Or the arbitrary separation distances given by Dr. Palm...
Interestingly, it does provide another feature (if not a very useful one for the most part): the output is largely disconnected from mains, meaning it's insensitive to common mode or unbalanced loads. It only activates from differential load (H to N). That might be something of a safety feature, if an incomplete one (as, once the load is engaged, this function disappears).
One of the April issues that's stuck with me, was an Electronics Now proclaiming a revolutionary new slot-type CPU (as the Pentium II was all the rage, at the time), made from gallium arsenide and alloys, which was purported to glow intense red in operation, being made from LEDs and optics, and as we all know, optical waveguides are terribly fast compared to silicon interconnects -- and equally so, GaAs is famous for producing many-GHz RF transistors.

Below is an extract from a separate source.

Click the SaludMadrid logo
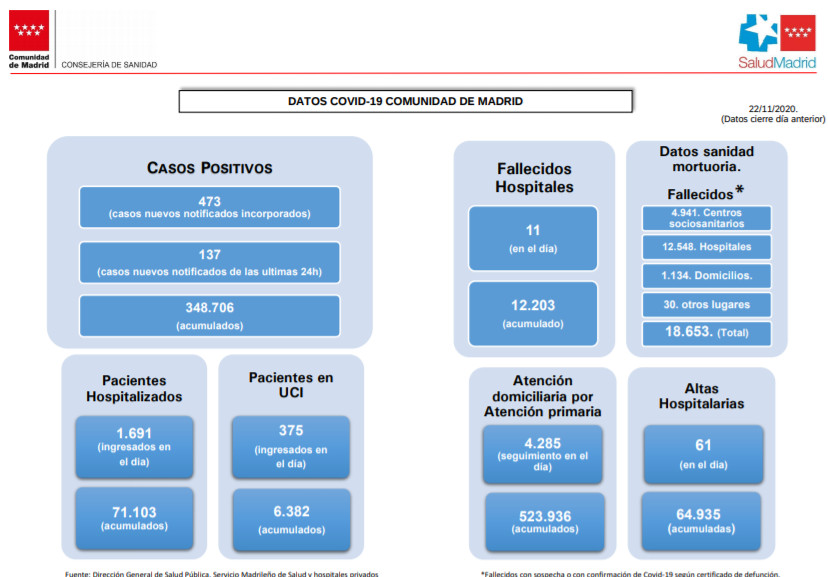Image resolution: width=828 pixels, height=577 pixels. [x=776, y=40]
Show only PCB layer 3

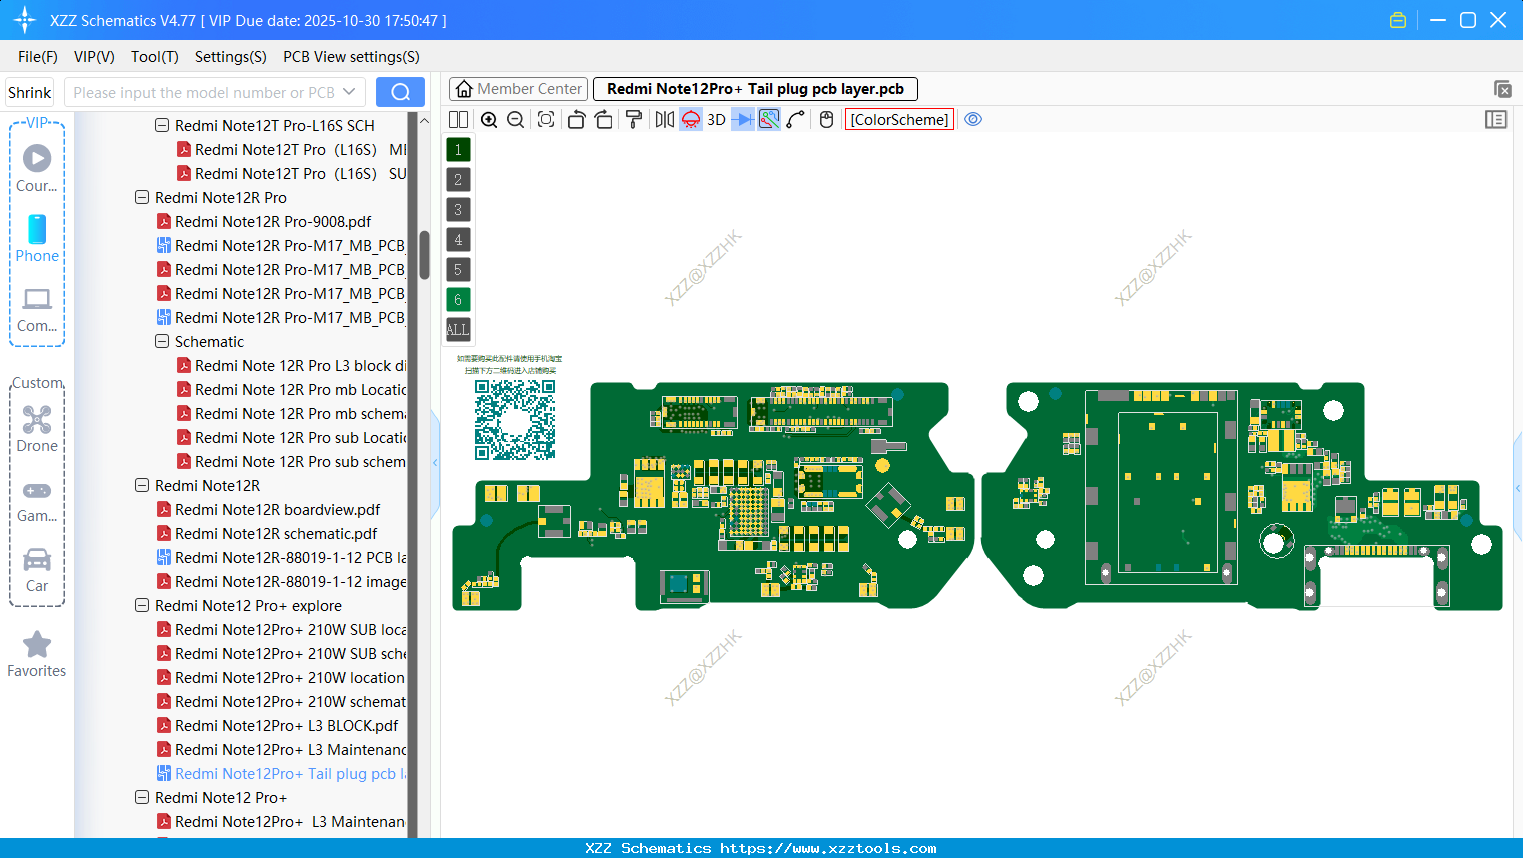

I guess the irony is, the Cray supercomputers (old news by that time) were built with GaAs, or the ones that were, anyway. It would be neat if someone fixed the problem with that (AFAIK, they were entirely NMOS, very power hungry indeed; due to GaAs having quite high electron mobility, but utterly pitiful hole mobility -- CMOS makes no sense whatsoever on it), and perhaps that was one of the revolutionary features developed there.
Nevermind that, as the Slot and x86 architecture were very closely held Intel patents, a 3rd party developing a complete drop-in solution for it all would be honestly the more remarkable piece of work. One of those... practical details easily left forgotten, when reading about something so remarkable...
(Not that it had any practical effect on me -- as, even if I wanted to, there wasn't much a kid like me could have bought back then.
Judging by some of the letters published in the following issue, there were plenty of people, with means, who were more easily swayed.